As always, the model one chooses should be balanced against alternatives in an attempt to reduce bias in the effect estimates we are interested in. When the unobserved and omitted X is potentially very large and have a strong correlation with being given the treatment, it seems the change score model should be preferred. I presume someone smarter than me can give better quantitative estimates as to when the bias of assuming \rho=1 is a better choice than making the assumption of no other unobserved time invariant omitted variables.

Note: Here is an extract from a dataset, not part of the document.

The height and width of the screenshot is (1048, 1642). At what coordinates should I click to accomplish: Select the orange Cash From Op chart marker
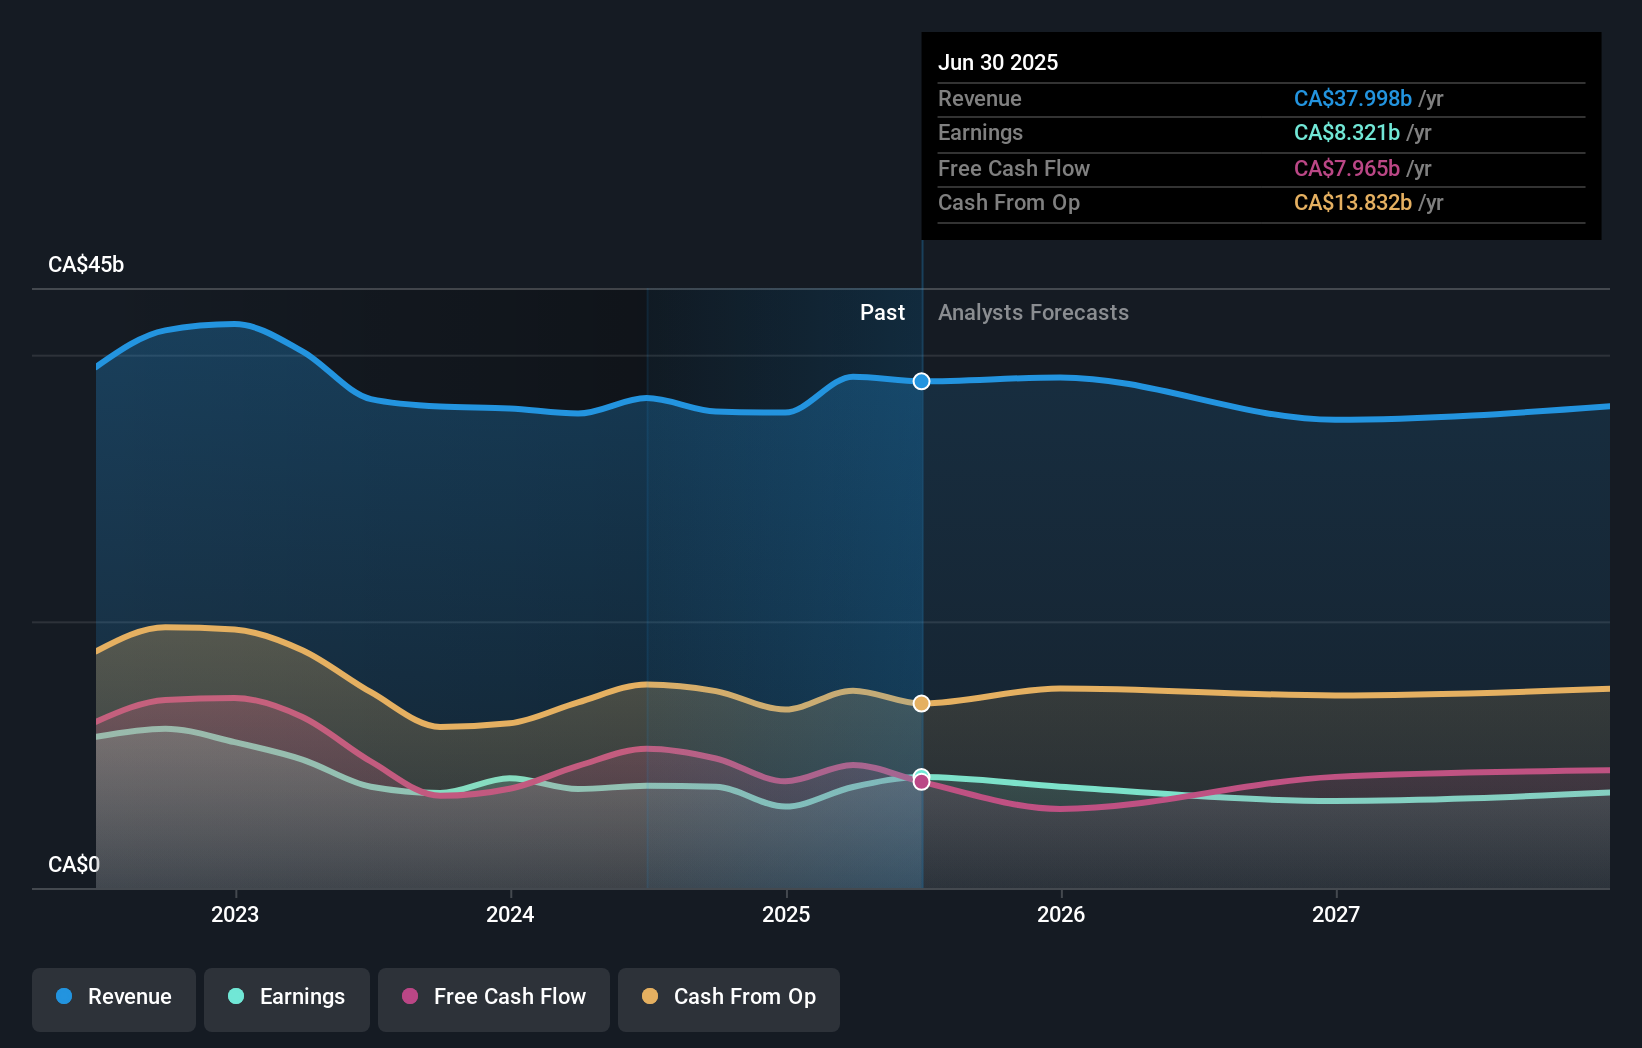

I end this post on a tangent. I recently revisited the material as I wanted to read Holland and Rubin (1983) which is a chapter in the reader Principals of moderns Psychological Measurement: A Festschrift for Frederic M. Lord. I also saw in that same reader a chapter by Melvin Novick, The centrality of Lord’s paradox and exchangeability for all statistical inference. At the end he was pretty daring in making some predictions for the state of statistics as of November 12, 2012 – so I am a year late with my Festschrift but they are still interesting fodder none-the-less. I’ll leave the reader to judge the extent Novick was correct in his following predictions:

  1. be less dependent on constricting models such as the normal and will primarily use more general classes of distributions, for example, the exponential power distribution;
  2. be fully Bayesian with full emphasis on the psychometric assessment of proper prior distributions;
  3. be fully decision theoretic with emphasis on the pyschometric assessment of individual and institutional utilities;
  4. use robust classes of prior distributions and utility functions as well as robust model distributions;
  5. rely completely on full-rank Bayesian univariate and multivariate analyses of variance and covariance using fully exchangeable, informative prior distributions as appropriate;
  6. emphasize exchangeability through careful modeling, blocking, and covariation with randomization playing a residual role;
  7. emphasize the use of posterior predictive distributions using the lessons of Lord’s paradox, exchangeability, and appropriate conditional probabilities;
  8. place great emphasis on numerical solutions when exact Bayesian solutions prove intractable;
  9. still use some pseudo Bayesian methods when both theoretical and computational fully Bayesian solutions remain intractable. (This prevision is subject to modification if I can convince Rubin, Holland and their associates to devote their impressive skills to the quest for fully Bayesian solutions. Should this happen, there may be no need for any pseudo Bayesian methods.)

Citations

  • Allison, Paul. 1990. Change scores as dependent variables in regression analysis. Sociological methodology 20: 93-114.
  • Holland, Paul & Donald Rubin. 1983. On Lord’s Paradox. In Principles of modern psychological measurement: A festchrift for Frederic M. Lord edited by Wainer, Howard & Samuel Messick pgs:3-25. Lawrence Erlbaum Associates. Hillsdale, NJ.
  • Novick, Melvin. 1983. The centrality of Lord’s paradox and exchangeability for all statistical inference. In Principles of modern psychological measurement: A festchrift for Frederic M. Lord edited by Wainer, Howard & Samuel Messick pgs:3-25. Lawrence Erlbaum Associates. Hillsdale, NJ.
  • Wainer, Howard & Samuel Messick. 1983. Principles of modern psychological measurement: A festchrift for Frederic M. Lord. Lawrence Erlbaum Associates. Hillsdale, NJ.